Homework 3

library(fpp3)

## Warning: package 'fpp3' was built under R version 4.3.3

## Registered S3 method overwritten by 'tsibble':
##   method               from 
##   as_tibble.grouped_df dplyr

## ── Attaching packages ──────────────────────────────────────────── fpp3 1.0.1 ──

## ✔ tibble      3.2.1     ✔ tsibble     1.1.5
## ✔ dplyr       1.1.4     ✔ tsibbledata 0.4.1
## ✔ tidyr       1.3.1     ✔ feasts      0.4.1
## ✔ lubridate   1.9.4     ✔ fable       0.4.1
## ✔ ggplot2     3.5.1

## Warning: package 'lubridate' was built under R version 4.3.3

## Warning: package 'tsibble' was built under R version 4.3.3

## Warning: package 'feasts' was built under R version 4.3.3

## Warning: package 'fabletools' was built under R version 4.3.3

## Warning: package 'fable' was built under R version 4.3.3

## ── Conflicts ───────────────────────────────────────────────── fpp3_conflicts ──
## ✖ lubridate::date()    masks base::date()
## ✖ dplyr::filter()      masks stats::filter()
## ✖ tsibble::intersect() masks base::intersect()
## ✖ tsibble::interval()  masks lubridate::interval()
## ✖ dplyr::lag()         masks stats::lag()
## ✖ tsibble::setdiff()   masks base::setdiff()
## ✖ tsibble::union()     masks base::union()

Question 5.1

Produce forecasts for the following series using whichever of NAIVE(y), SNAIVE(y) or RW(y ~ drift()) is more appropriate in each case:

Australian Population (global_economy)

aus_pop <- global_economy %>%
  filter(Country == "Australia") %>%
  select(Country,Year,Population)

aus_pop %>%
  autoplot(Population) +
  labs(title = "Total Australian Population" ,x="Year", y="Population Total")

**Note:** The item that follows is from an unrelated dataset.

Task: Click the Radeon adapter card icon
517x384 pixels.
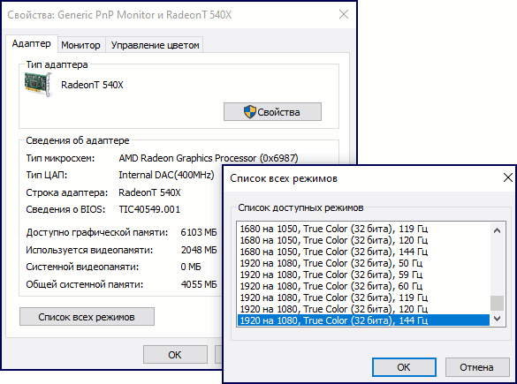Action: click(39, 85)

There is no seasonality so I will fit the Naive and RW models and produce forecasts for each.

# Fit the models 
pop_models <- aus_pop %>%
  model(
    naive = NAIVE(Population),
    rw = RW(Population ~ drift())
        )

# Produce the forecasts
pop_forecasts <- pop_models %>%
  forecast(h="5 years")

# Plot the forecasts with the original data
pop_forecasts %>%
  autoplot(aus_pop, level = NULL) + 
  labs(title = "Australian Population Forecast")

I would use the RW forecast over the naive because it follows the overall trend better and seems more appropriate.

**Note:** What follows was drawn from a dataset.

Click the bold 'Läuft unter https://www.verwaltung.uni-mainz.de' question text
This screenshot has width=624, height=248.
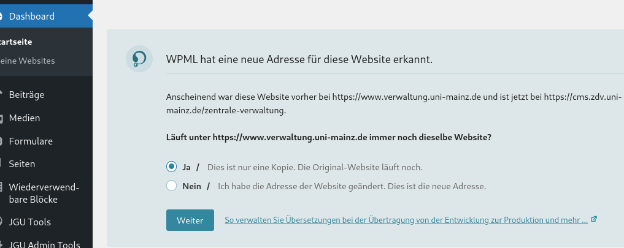[x=329, y=138]
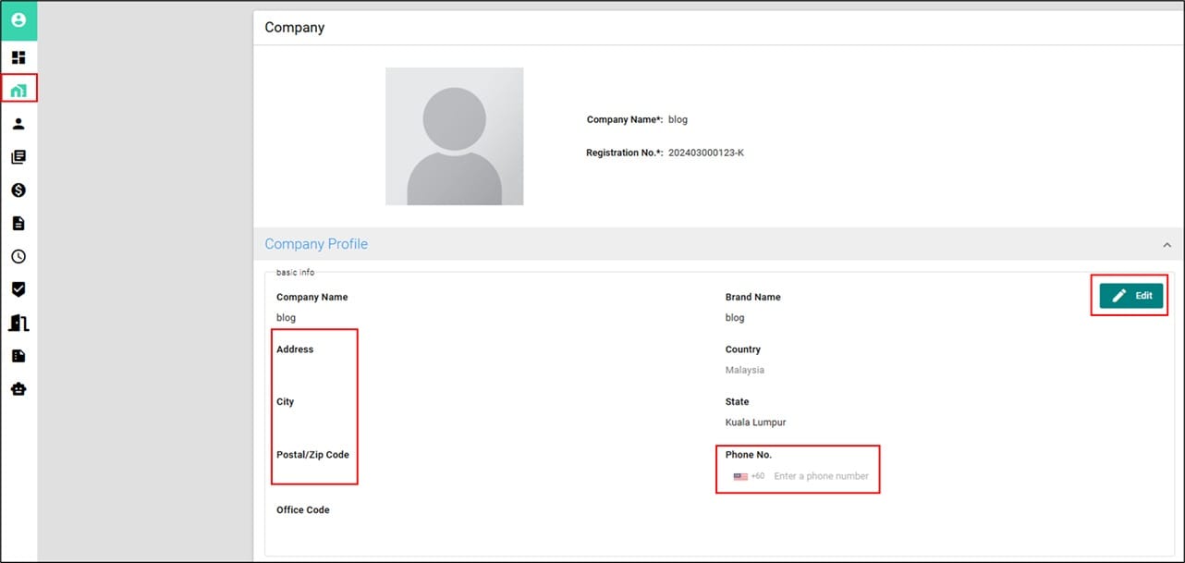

####Bricks (aus_production)

aus_production %>%
  autoplot(Bricks) +
  labs(title = "Austrialian Brick Production", x="Year Quarter", y="Brick Production")

## Warning: Removed 20 rows containing missing values or values outside the scale range
## (`geom_line()`).

aus_bricks <- aus_production %>%
  select(Quarter, Bricks)

There seems to be a bit of seasonality so I will try all 3 models.

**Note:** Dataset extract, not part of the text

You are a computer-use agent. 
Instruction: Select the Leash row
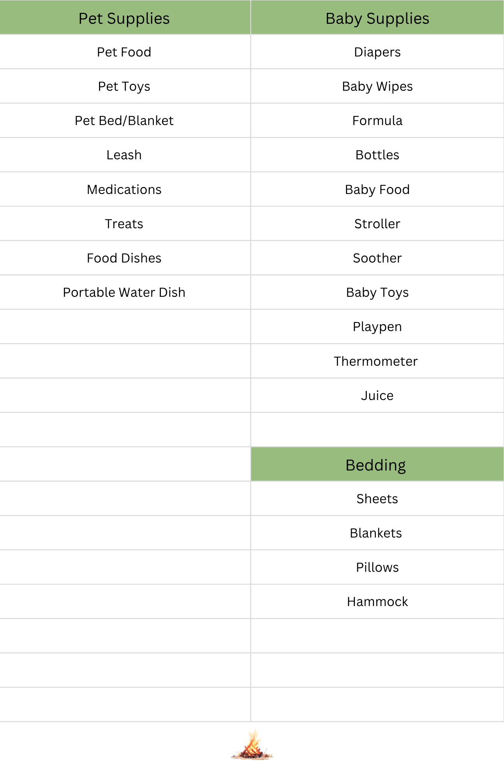pyautogui.click(x=125, y=155)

brick_model <- aus_bricks %>%
  filter(!is.na(Bricks)) %>%
  model(
    naive = NAIVE(Bricks),
    seasonal_naive = SNAIVE(Bricks),
    rw = RW(Bricks ~ drift())
  )

bricks_forecasts <- brick_model %>%
  forecast(h = 12)
bricks_forecasts %>%
  autoplot(aus_bricks, level= NULL) + 
  labs(title="Australian Brick Production Forecast", x = "Year Quarter", y="Brick Production")

## Warning: Removed 20 rows containing missing values or values outside the scale range
## (`geom_line()`).

Since there does seem to be some seasonality the seasonal naive model would be the most appropriate in this case.

####NSW Lambs (aus_livestock)

aus_lambs <- aus_livestock %>%
  filter(Animal == "Lambs", State == "New South Wales") %>% 
  select(Month, Count)

aus_lambs %>%
  autoplot(Count) + 
  labs(title = "New South Wales Lamb Slaughters", x= "Year Month", y="Number of Slaughters")

There seems to be some seasonality lets try all 3 models.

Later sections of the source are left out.